Your tasks ▸
1. From the forum thread about the CIC command badge, return the part that opens with the words containing "## LittleBlackDevil (28" and closes with "purchased from CANEX?", copied word for word.
2. In the forum thread about the CIC command badge, who gave a speech at the virtual ACR for 75 Barrhaven?

=== Reading passage ===

My understanding is that it is currently being reviewed before anything is formalized.  I would expect that we will see more movement on this once we have returned to a regular state of operations.

For CIC officers:

L1: VCDS
L2: CJCR Sp Gp (Formation)
L3: RCSU


----------



## RocketRichard (26 May 2020)

LittleBlackDevil said:
			
		

> It appears that there is now a command badge out for CIC ... I was watching the virtual ACR for 75 Barrhaven and BGen Cochrane gave a speech. He was wearing the command patch on his uniform and even gestured to it and mentioned "the new badge which I'm sure you have all seen online".
> 
> I frankly haven't seen it or been able to find it. CANEX doesn't sell it (yet). Anyone know anything more about this?


Just get CIC cadet uniforms to wear. 


Sent from my iPhone using Tapatalk


----------



## LittleBlackDevil (28 May 2020)

RomeoJuliet said:
			
		

> Just get CIC cadet uniforms to wear.



What are CIC cadet uniforms?

Don't CIC have to wear what they are issued? With the only addition being approved formation badges, name plates, or rank slip-ons if those haven't been issued yet but can be purchased from CANEX?


----------



## Burrows (28 May 2020)

CIC Officers, as CAF members, are issued and expected to wear the appropriate CAF uniform.


----------



## LittleBlackDevil (29 May 2020)

Kyle Burrows said:
			
		

> CIC Officers, as CAF members, are issued and expected to wear the appropriate CAF uniform.



That's what I understood ... hence my confusion at RomeoJuliet's post.


----------

=== Supplied data ===

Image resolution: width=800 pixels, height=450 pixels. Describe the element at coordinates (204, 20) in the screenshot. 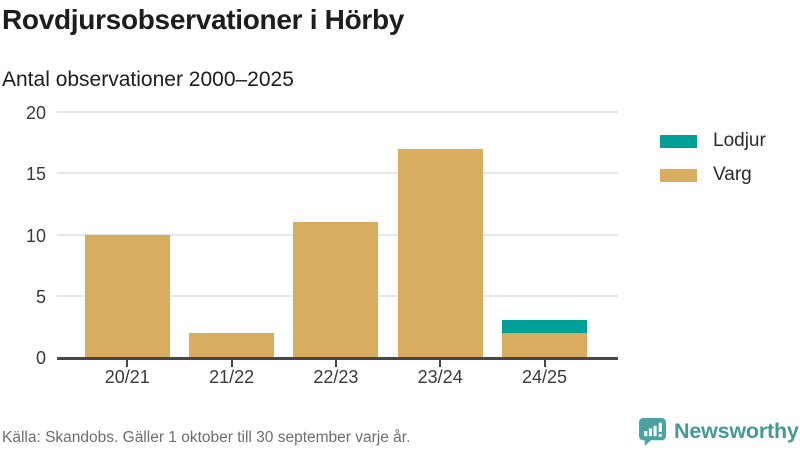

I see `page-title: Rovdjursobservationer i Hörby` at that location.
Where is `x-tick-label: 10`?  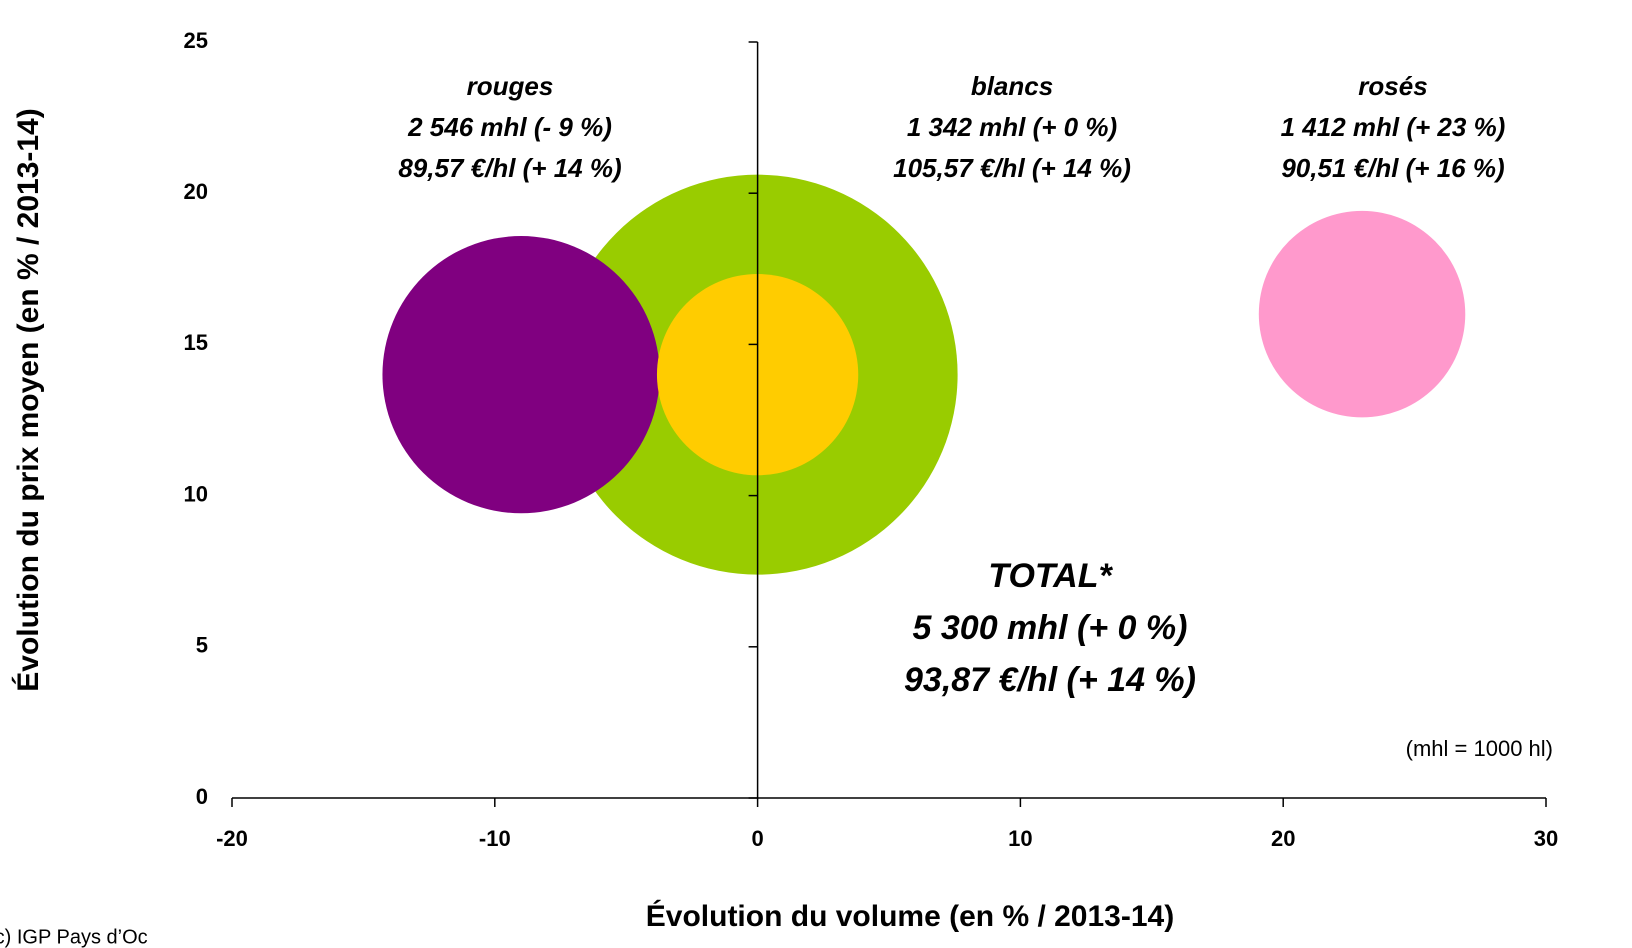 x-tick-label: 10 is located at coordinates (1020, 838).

===

Answers to this exercise ▸
1.
## LittleBlackDevil (28 May 2020)

RomeoJuliet said:
			
		

> Just get CIC cadet uniforms to wear.



What are CIC cadet uniforms?

Don't CIC have to wear what they are issued? With the only addition being approved formation badges, name plates, or rank slip-ons if those haven't been issued yet but can be purchased from CANEX?

2. BGen Cochrane